#### [TEXT SEGMENT]
All virtual machines with nested KVM Performance limited. Not supported in enterprise environment (Red Hat and such)
Packstack all in one We eventually use packstack with multi node config, but this requires a little pre configuration

 We need a refined approach.

Solution

The solution has a key concept: Use the physical host to do two things:

1. Be the compute host (Nova) and

2. Run few virtual machines that we manually made from XML via virsh or virt-manager  that are used as controller, network, storage, authentication (FreeIPA) nodes. Everything else was driven by OpenStack.

…And the Trick for Packstack

Packstack install scripts need the name of the vNIC on Compute Node to match the name of the NIC on neutron. So we rename our virtual bridge name to the vNIC’s name on Neutron.

The overall single physical host OpenStack setup is shown in the  following diagram.

Image of Single Physical Host Network Architecture
Single Physical Host Network Architecture

In the above picture, the important pieces are:

  1. The network setup (virbrx) – Manually defined networks in XML for virsh.
  2. Our OpenStack internal network usually gets named virbr1. We  edited the network XML to have bridge name = eth1.  This is important to satisfy a packstack install requirement that interface name on control and compute match.

#### [TASK SET]
[A] In the OpenStack single-host text, translate this sentence into Spanish: "Packstack install scripts need the name of the vNIC on Compute Node to match the name of the NIC on neutron."
[B] Carry the OpenStack single-host text forward, starting right after its last sentence.

#### [DATA EXTRACT]
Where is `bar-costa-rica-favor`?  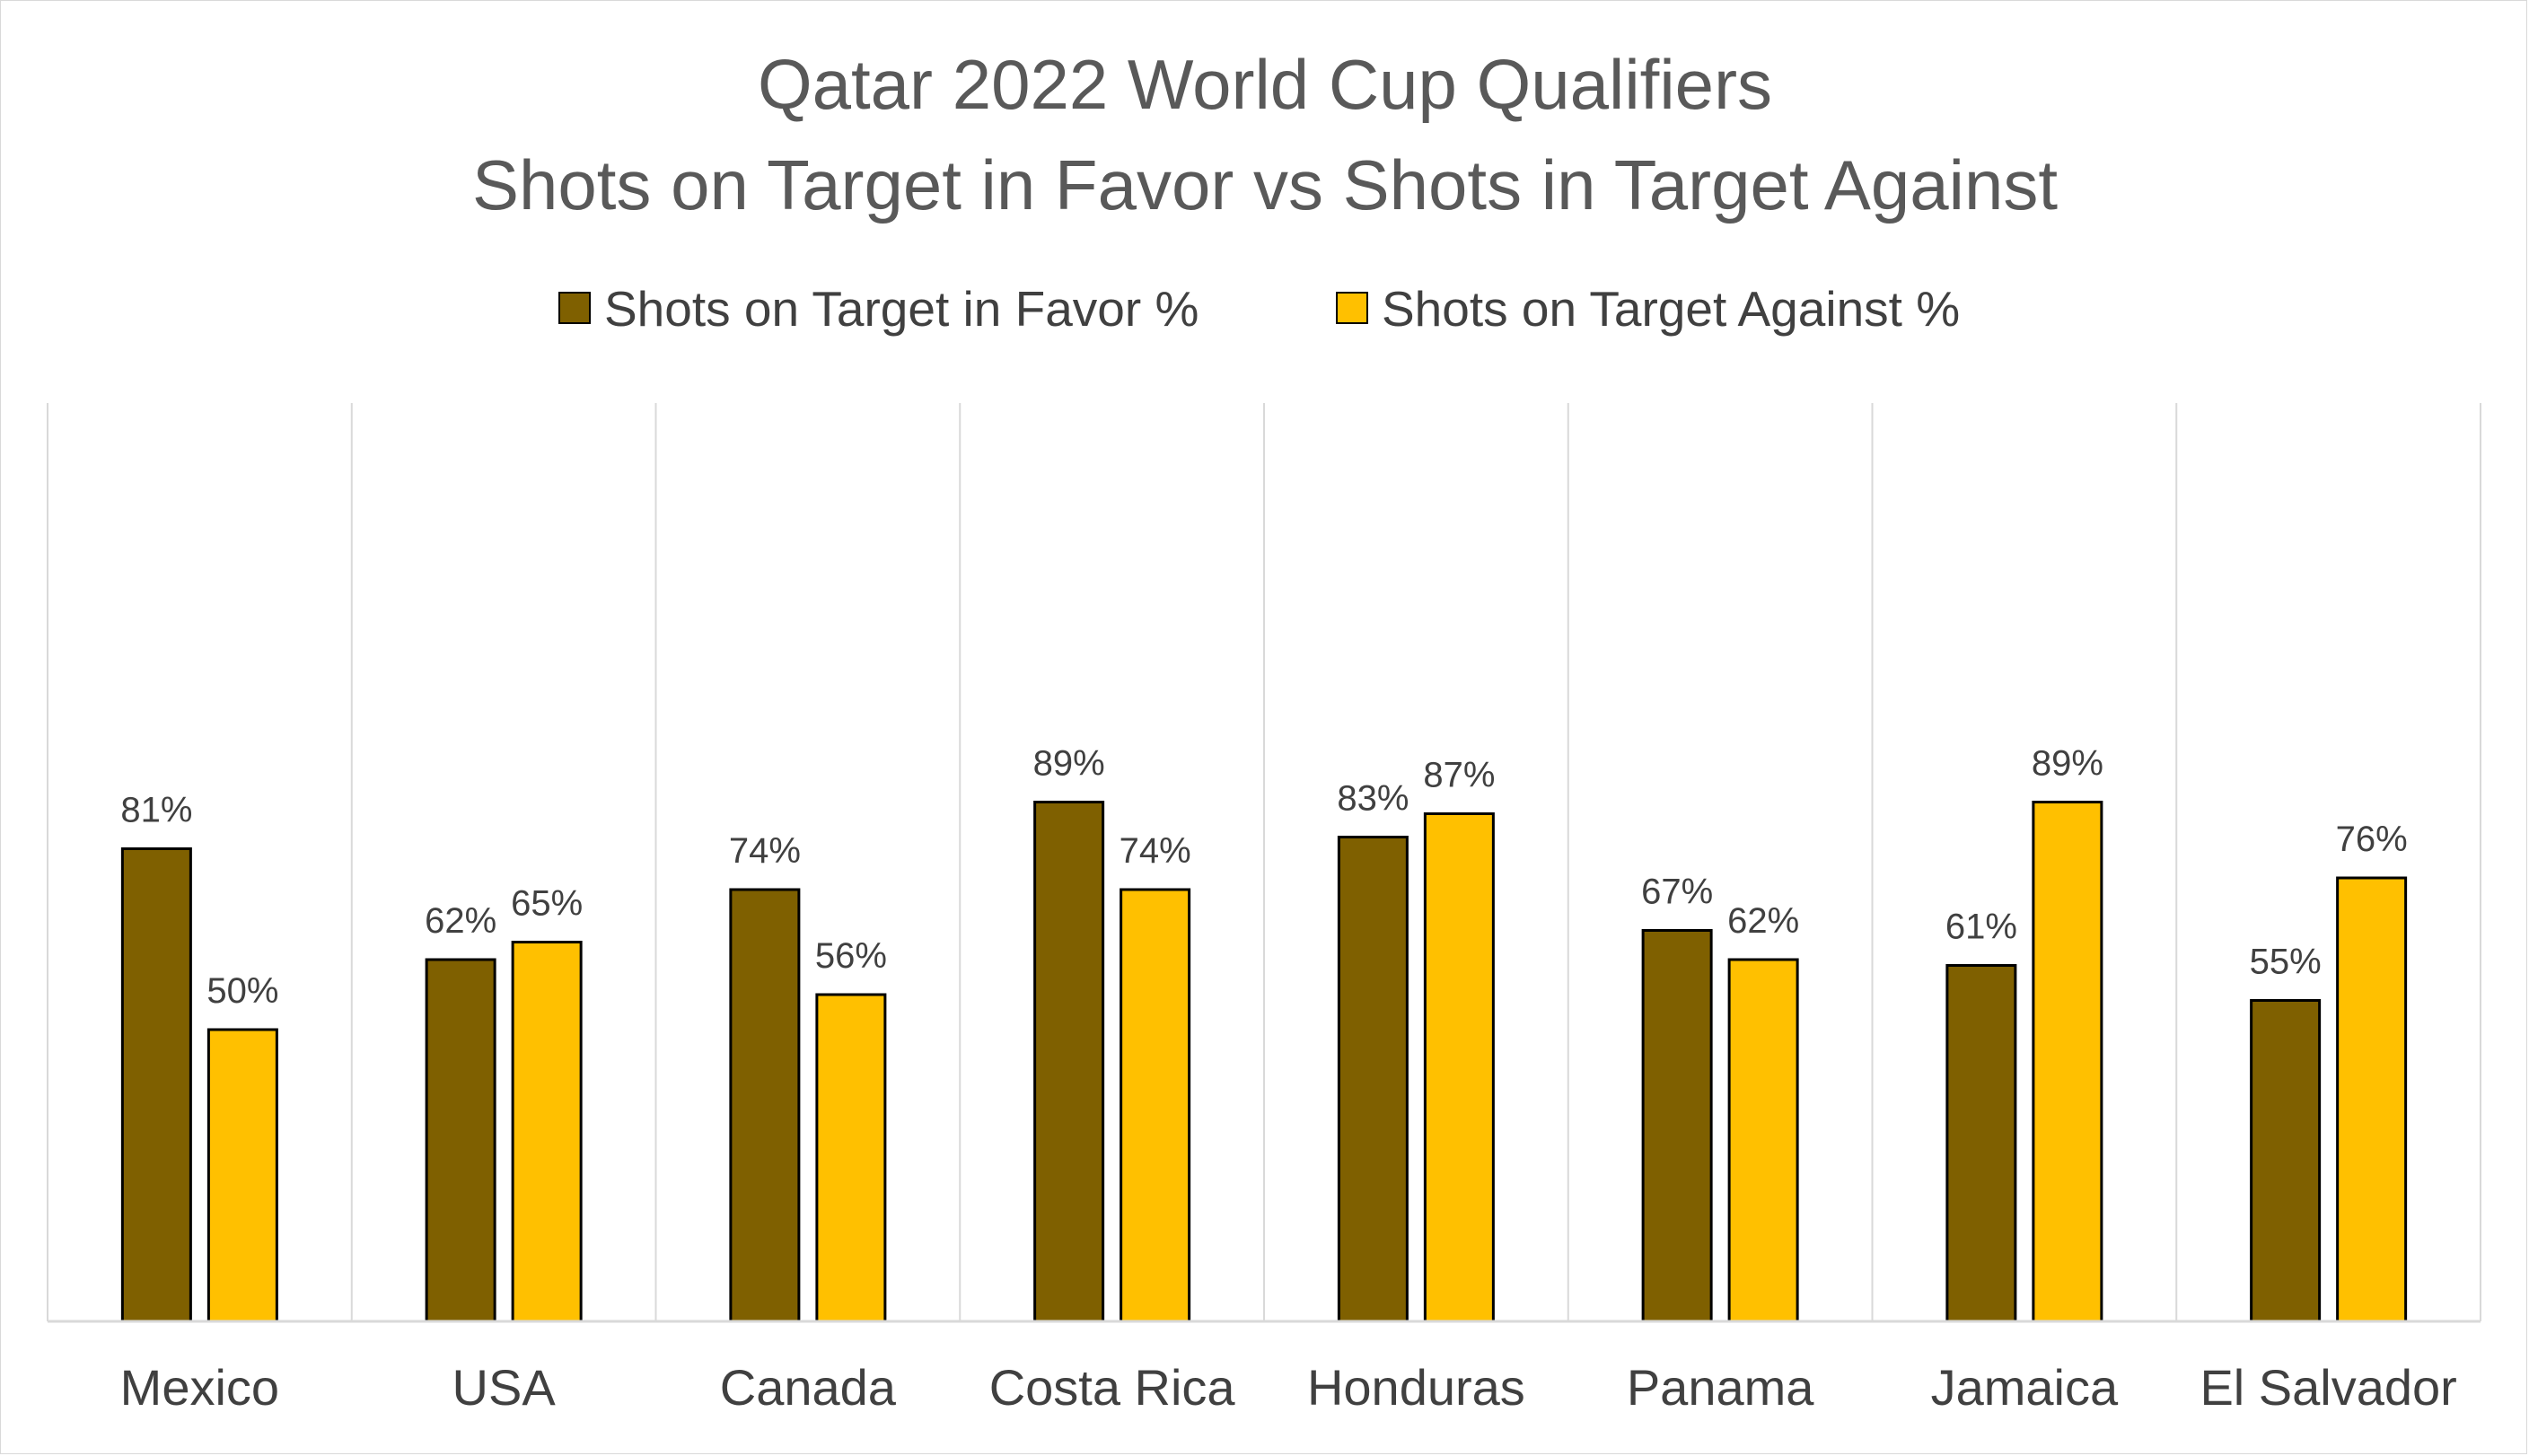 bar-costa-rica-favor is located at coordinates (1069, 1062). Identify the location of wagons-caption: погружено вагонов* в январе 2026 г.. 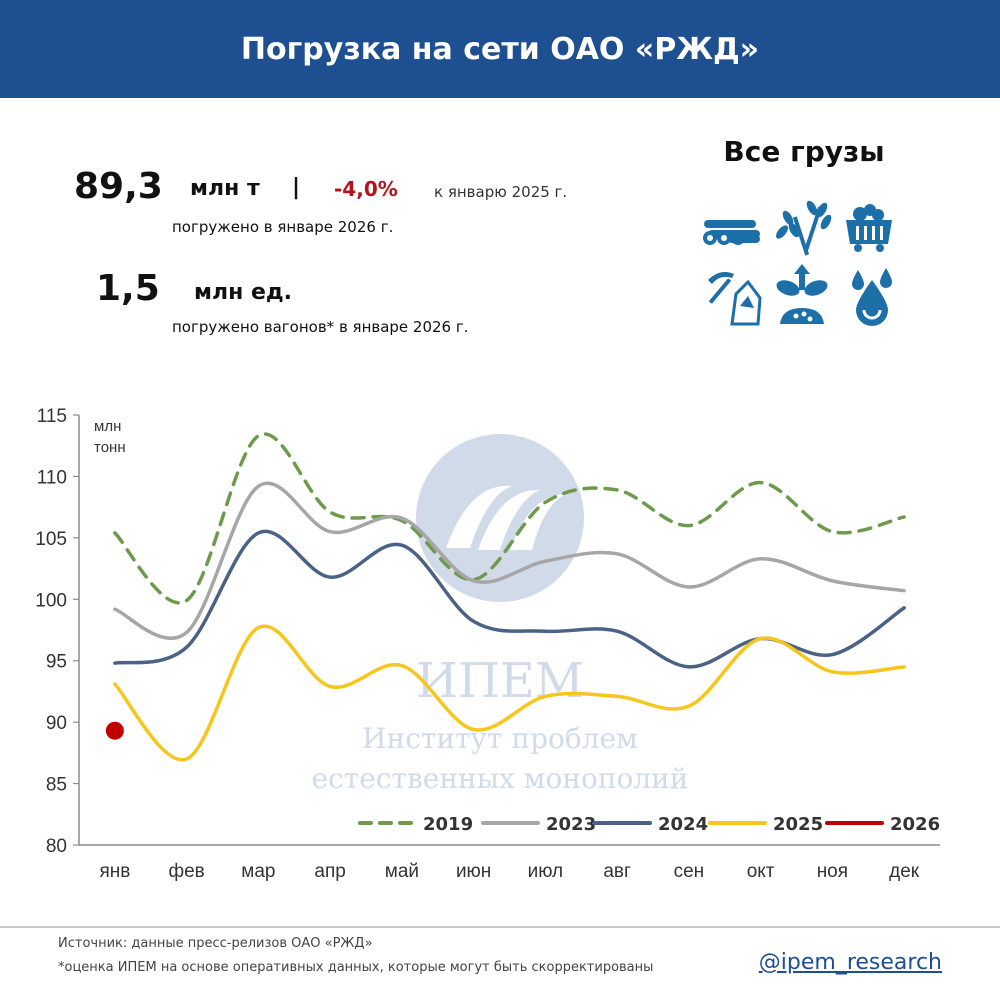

#### [LIST OF ANSWERS]
[A] Los scripts de instalación de Packstack necesitan que el nombre de la vNIC en el nodo de cómputo coincida con el nombre de la NIC en Neutron.

[B]
  3. The manually created Virtual Machines for use as OpenStack nodes such as Network, Storage and Controller nodes. These are simple CentOS templates with static IPs.
  4. After packstack is run, the OpenStack spawned VMs (“Open Stack VM Instance x”) communicate via the virbrx that was setup for OpenStack.

Here are the things necessary for this setup

Step 1: Create few virtual machines by hand or virt-manager.

Step 2: These virtual machines are controller, network and storage

Step 3: Create LVMs that you can attach to the storage VM

Step 4: Create the networks that OpenStack uses via virsh

Step 5: The important part is the host should become a part of private network

External IP Addresses

In general, the external network is any network that is connected to network host/L3 host. It could be your upstream ISP network or another internal corporate network. Normally, you’ll have multiple IP addresses assigned so that can be used as floating IP address ranges. Managing how to connect these IP addresses to the Neutron host is a decision based on performance and features requirements.

Note that we are using only one NIC. Sometimes we may need the NIC to access the host so it may not be possible to do PCI device pass through of the NIC to the Neutron host. 

Here are few options for using the NIC:

  1. Bridging needs to be done carefully as it has a performance impact because the NIC becomes a slave to the bridge and enters promiscuous mode, listening to all traffic on the network.
  2. Use libvirt‘s routed network to route the traffic to the Neutron host. By itself, this is not enough because you need to set the routes of your public IP block to point to your host as the router. If you have control over the upstream router, its best to add static routes that direct the public IP to your physical host as the the gateway. Then the physical host will forward it to the internal virtual bridge serving the external network. This is a clean and more maintainable approach.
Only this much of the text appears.